_PROBLEM TO SOLVE_
Starting at the line that contains "Click the 5.8s watch time value" and ending at the final line of the entries below, write out each line exactly as it appears, but omit the pictures.

Stored items:
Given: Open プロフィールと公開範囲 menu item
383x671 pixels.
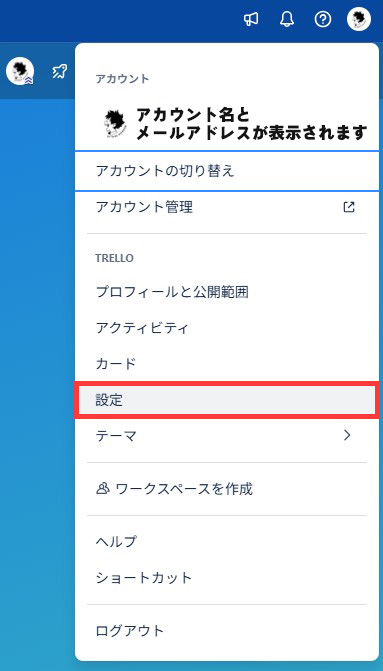Looking at the screenshot, I should (227, 292).
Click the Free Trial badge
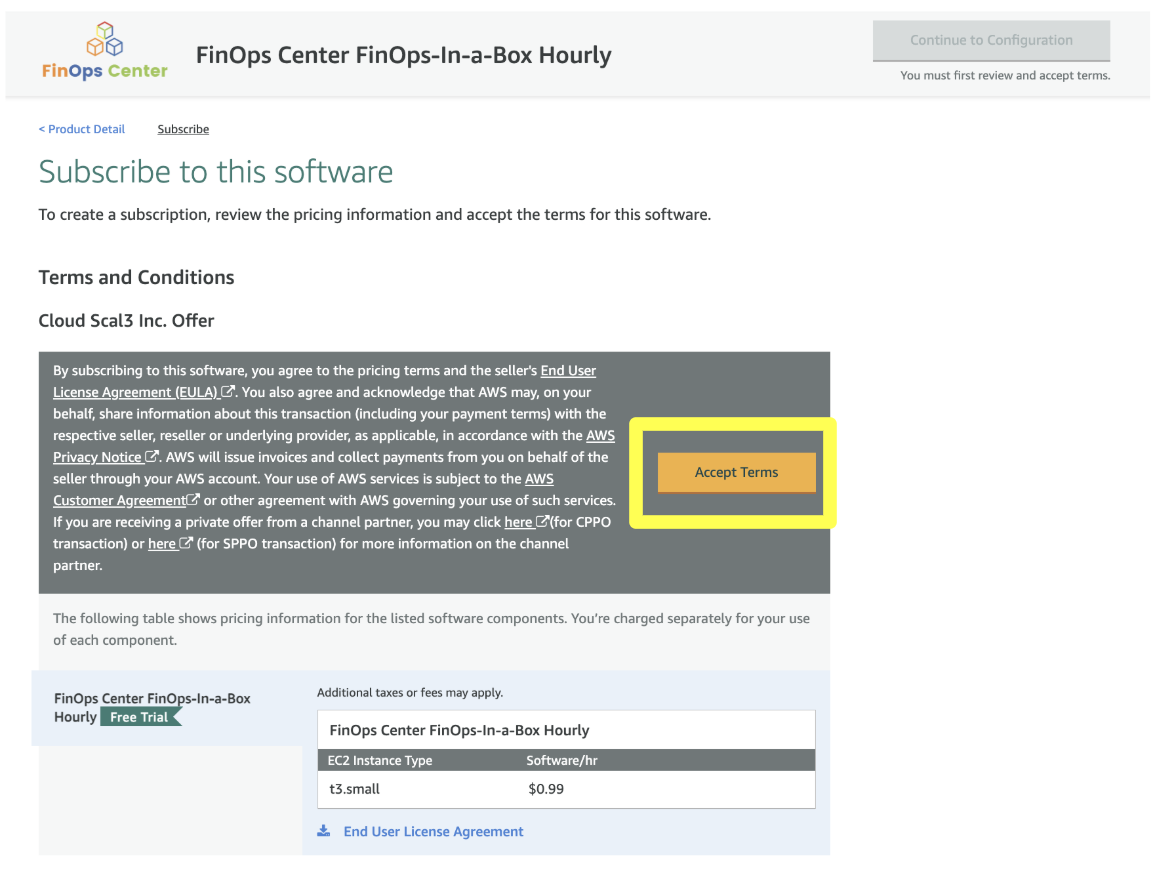 [x=140, y=717]
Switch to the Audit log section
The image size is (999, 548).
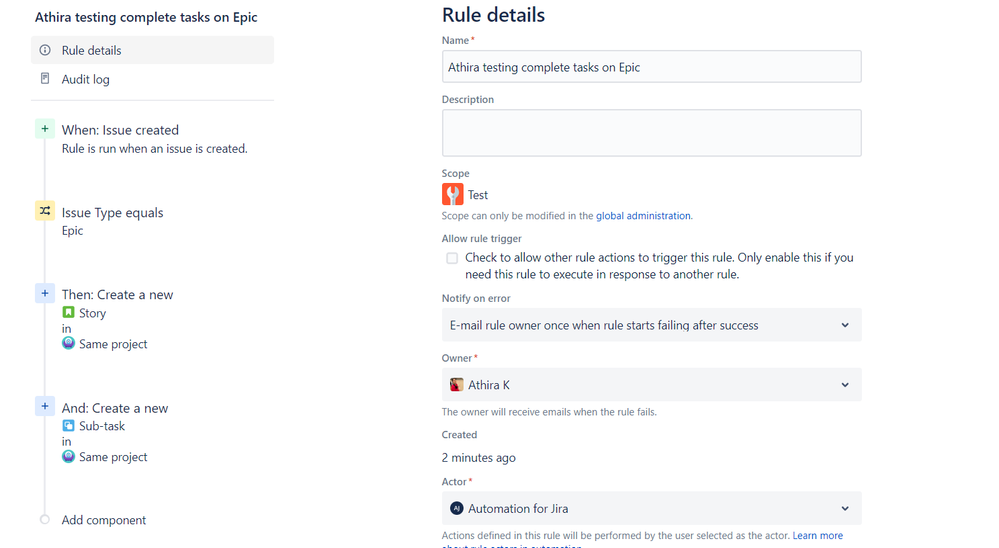click(86, 79)
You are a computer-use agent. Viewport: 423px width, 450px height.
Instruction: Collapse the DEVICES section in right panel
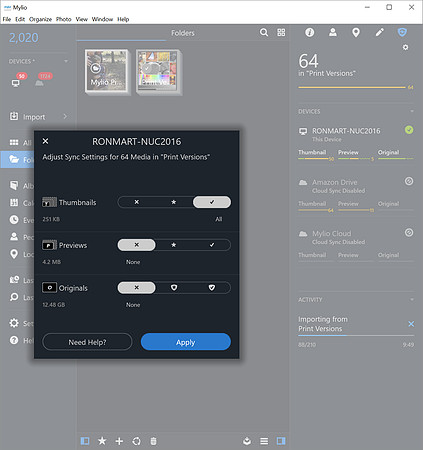click(412, 111)
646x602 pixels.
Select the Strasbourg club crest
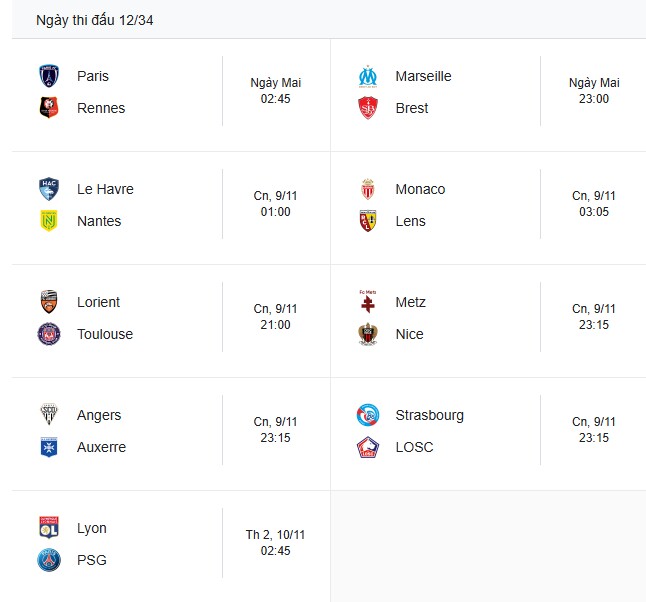(368, 415)
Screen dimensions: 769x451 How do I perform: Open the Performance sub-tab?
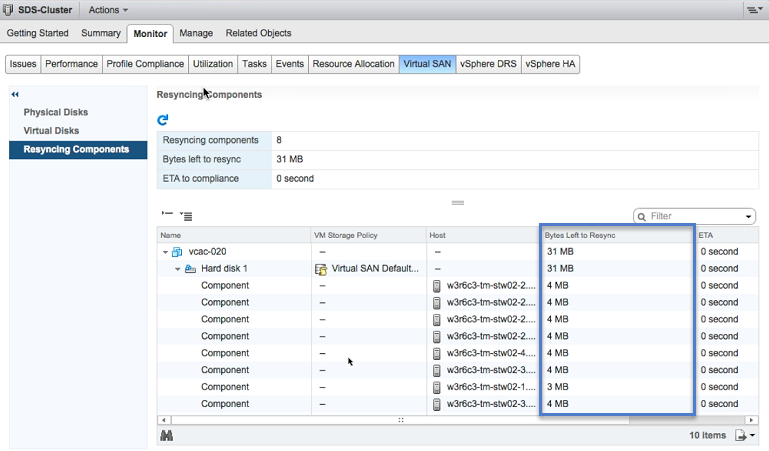click(x=71, y=64)
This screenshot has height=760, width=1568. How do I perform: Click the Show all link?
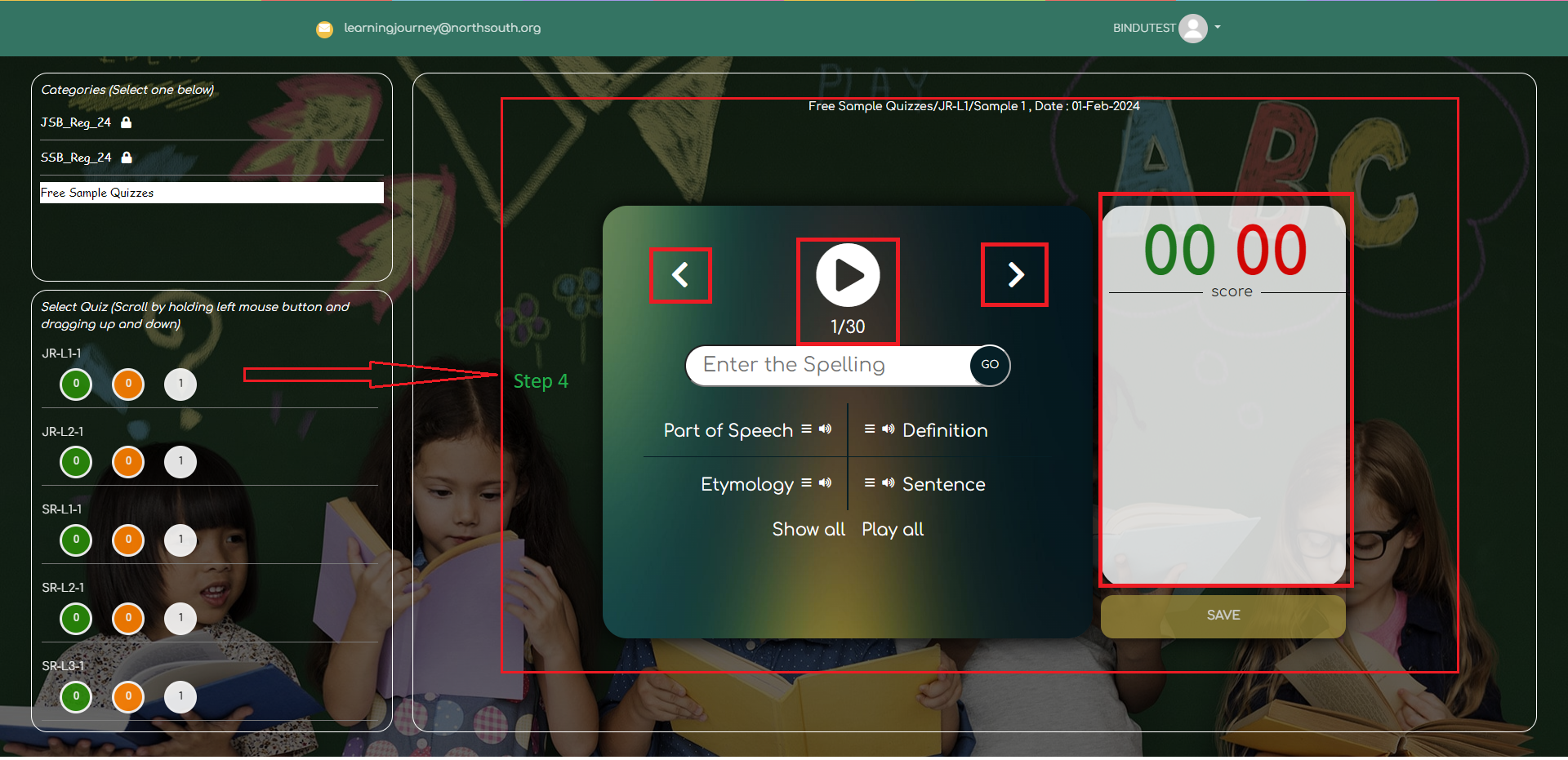(808, 530)
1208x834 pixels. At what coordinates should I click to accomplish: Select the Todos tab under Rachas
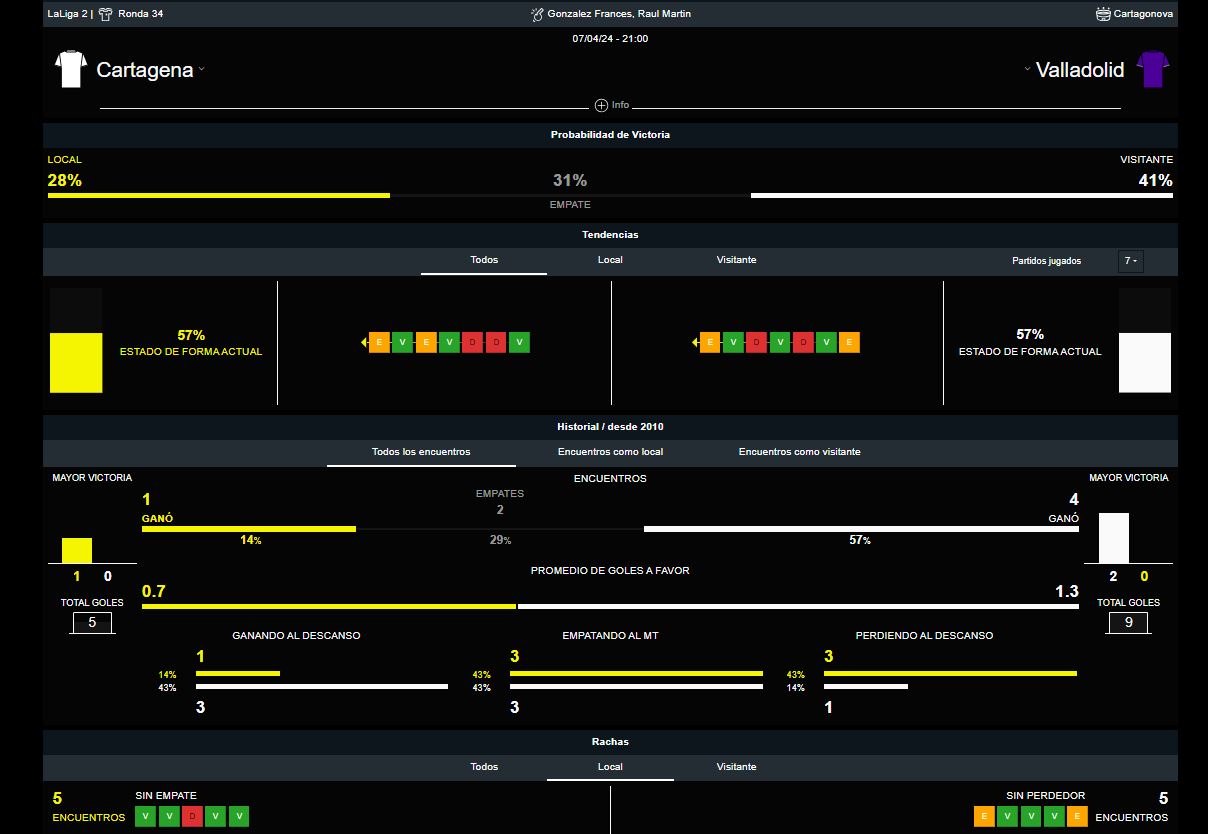(484, 767)
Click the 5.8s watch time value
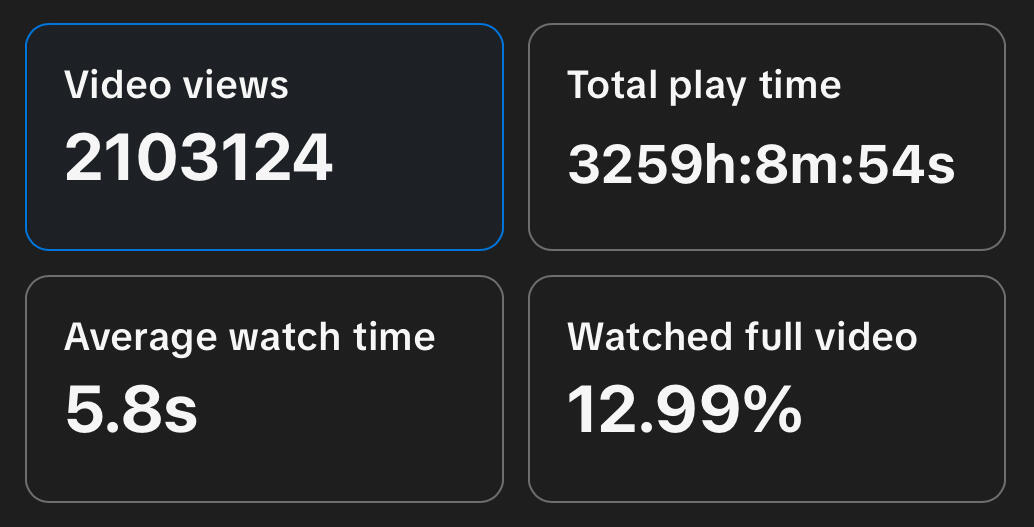Image resolution: width=1034 pixels, height=527 pixels. pos(131,410)
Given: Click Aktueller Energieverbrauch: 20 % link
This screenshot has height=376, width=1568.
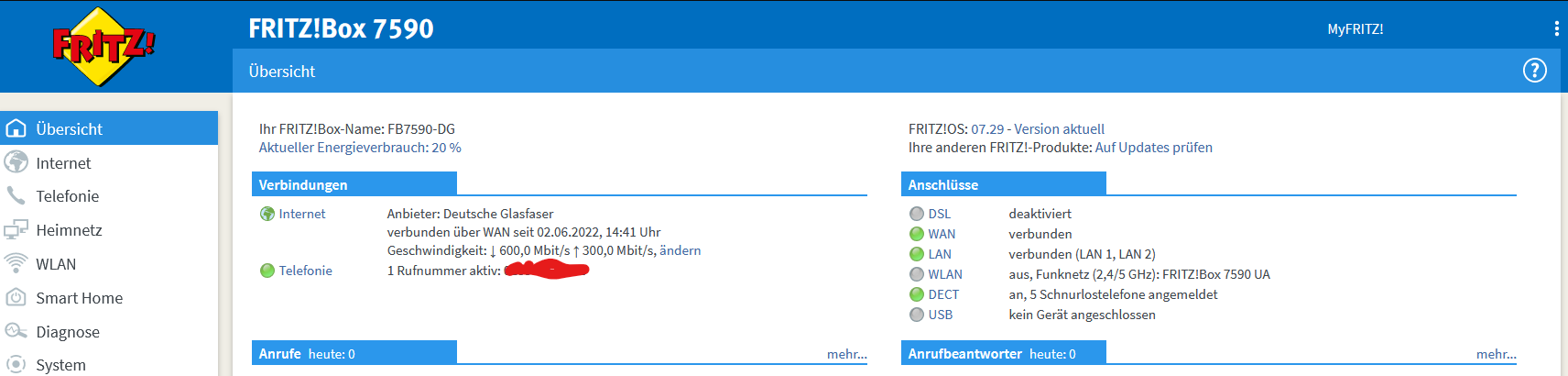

_REPLY_
Click the 5.8s watch time value
Image resolution: width=1034 pixels, height=527 pixels. pos(131,410)
Given: Click Aktueller Energieverbrauch: 20 % link
This screenshot has height=376, width=1568.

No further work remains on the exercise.